The move to tighten tax treaties is part of Prime Minister Narendra Modi‘s anti-corruption drive, which includes tightening loopholes for firms or rich individuals setting up a presence in jurisdictions with tax exemption treaties.
Regulators have long suspected rich Indians were routing cash through these tax jurisdictions, and channeling money back to India in a practice known as “round tripping”.
“We are able to give a reasonable burial to this black money route,” Jaitley told reporters at a news briefing. Capital gains tax will be imposed on investments from Singapore that are made from April onwards. The tax rate will be half the prevailing Indian rate for the next two years and rates will then be equated by April 2019. Jaitley said.
Singapore has been an increasingly popular source of foreign investment into India.Foreign direct investment flows from Singapore stood at $50.6 billion between April 2000 and Sept 2016, contributing more than 16 percent to total capital inflows during that period, second only to Mauritius.

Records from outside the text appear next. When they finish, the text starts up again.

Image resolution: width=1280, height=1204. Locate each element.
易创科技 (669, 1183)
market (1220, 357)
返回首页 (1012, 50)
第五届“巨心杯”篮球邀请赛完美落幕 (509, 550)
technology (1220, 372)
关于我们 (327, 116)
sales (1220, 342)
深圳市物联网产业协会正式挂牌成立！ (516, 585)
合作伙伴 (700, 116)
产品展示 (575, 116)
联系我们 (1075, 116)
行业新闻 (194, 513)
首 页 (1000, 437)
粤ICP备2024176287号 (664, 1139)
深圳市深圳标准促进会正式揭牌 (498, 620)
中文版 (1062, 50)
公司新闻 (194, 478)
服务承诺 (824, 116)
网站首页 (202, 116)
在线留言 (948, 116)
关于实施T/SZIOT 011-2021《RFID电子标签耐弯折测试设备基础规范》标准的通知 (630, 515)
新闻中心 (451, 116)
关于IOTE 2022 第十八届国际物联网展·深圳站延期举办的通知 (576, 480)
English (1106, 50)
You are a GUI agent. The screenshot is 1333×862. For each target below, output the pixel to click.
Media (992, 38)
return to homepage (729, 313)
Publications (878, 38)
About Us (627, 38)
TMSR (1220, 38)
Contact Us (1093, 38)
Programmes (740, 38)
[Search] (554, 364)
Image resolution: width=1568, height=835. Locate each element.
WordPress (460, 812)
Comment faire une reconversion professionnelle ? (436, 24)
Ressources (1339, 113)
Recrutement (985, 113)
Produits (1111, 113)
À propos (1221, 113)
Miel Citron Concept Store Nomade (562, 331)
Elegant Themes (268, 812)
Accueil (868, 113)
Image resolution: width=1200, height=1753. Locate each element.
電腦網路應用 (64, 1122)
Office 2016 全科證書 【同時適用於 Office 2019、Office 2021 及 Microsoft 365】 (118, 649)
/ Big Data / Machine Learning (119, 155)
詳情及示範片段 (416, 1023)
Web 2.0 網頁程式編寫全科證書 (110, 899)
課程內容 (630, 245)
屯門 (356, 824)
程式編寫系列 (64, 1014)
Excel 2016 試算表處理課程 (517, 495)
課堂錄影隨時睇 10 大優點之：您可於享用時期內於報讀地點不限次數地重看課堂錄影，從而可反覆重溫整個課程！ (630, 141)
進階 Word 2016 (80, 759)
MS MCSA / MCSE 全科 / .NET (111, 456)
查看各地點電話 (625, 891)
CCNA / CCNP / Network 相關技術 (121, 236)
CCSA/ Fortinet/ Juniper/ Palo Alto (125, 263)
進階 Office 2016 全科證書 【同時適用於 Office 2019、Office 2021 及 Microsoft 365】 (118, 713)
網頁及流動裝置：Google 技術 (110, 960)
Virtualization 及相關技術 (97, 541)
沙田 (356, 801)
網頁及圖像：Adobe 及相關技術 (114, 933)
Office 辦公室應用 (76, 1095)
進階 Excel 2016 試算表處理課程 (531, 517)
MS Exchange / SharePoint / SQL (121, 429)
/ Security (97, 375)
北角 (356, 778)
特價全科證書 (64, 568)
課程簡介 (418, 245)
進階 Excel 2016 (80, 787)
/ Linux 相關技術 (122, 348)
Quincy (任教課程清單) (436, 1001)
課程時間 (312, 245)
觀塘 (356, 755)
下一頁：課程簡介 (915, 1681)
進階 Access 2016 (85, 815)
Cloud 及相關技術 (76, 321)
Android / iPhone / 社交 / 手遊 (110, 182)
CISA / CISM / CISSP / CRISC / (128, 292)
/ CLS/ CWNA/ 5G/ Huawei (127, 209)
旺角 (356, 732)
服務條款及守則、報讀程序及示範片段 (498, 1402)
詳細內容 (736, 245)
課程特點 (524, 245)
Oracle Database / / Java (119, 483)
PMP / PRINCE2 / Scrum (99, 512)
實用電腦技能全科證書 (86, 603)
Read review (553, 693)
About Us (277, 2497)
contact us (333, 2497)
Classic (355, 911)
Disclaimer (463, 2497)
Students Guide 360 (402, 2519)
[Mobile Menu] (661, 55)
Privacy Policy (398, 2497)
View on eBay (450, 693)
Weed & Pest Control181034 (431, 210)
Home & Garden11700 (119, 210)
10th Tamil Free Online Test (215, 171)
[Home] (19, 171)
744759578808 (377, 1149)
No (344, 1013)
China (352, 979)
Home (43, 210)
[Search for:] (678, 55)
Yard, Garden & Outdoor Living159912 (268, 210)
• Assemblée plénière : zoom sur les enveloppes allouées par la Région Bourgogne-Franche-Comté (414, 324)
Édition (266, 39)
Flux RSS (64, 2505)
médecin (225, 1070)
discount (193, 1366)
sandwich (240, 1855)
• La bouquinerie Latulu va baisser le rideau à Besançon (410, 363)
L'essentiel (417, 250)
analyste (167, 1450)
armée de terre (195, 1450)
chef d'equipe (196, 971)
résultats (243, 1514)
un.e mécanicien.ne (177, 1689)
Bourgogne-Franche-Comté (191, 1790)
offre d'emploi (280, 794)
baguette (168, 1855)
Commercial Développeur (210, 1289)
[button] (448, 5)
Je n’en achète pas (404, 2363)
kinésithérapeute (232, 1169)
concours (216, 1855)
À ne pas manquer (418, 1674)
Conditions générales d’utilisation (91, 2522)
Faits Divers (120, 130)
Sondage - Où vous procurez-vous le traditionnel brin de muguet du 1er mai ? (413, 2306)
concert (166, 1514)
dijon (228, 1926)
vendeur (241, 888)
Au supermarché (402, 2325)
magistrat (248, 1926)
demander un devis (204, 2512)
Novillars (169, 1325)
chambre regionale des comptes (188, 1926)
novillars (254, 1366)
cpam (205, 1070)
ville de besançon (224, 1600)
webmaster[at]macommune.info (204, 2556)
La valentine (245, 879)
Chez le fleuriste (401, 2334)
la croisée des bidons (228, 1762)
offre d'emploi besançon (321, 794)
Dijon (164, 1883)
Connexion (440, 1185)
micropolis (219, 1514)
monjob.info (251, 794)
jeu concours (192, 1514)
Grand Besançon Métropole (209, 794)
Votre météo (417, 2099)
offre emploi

According to Abhishek Goenka, partner, direct tax, PwC India, the renegotiation of the tax treaty with Singapore marks the culmination of a long process of renegotiation of the three key treaties that India had which provided exemptions from capital gains tax, ie, Mauritius, Cyprus and Singapore. Due to this the final outcome with regards to the Singapore treaty is not a surprise and most investors were expecting that it would mirror the new Mauritius treaty, which is what it is as far as capital gains is concerned.
However, he said the press release lacks clarity on some of the key provisions.
“It remains to be seen whether the existing limitation of benefits clause will continue to apply for the 2 year phase out period, or whether there will be a somewhat diluted requirement. The press release does not have details on whether there is also a reduction in the rate of withholding tax on interest to 7.5% as in the case of Mauritius. This will be a critical aspect before there can be complete parity between the two treaties,” Goenka said.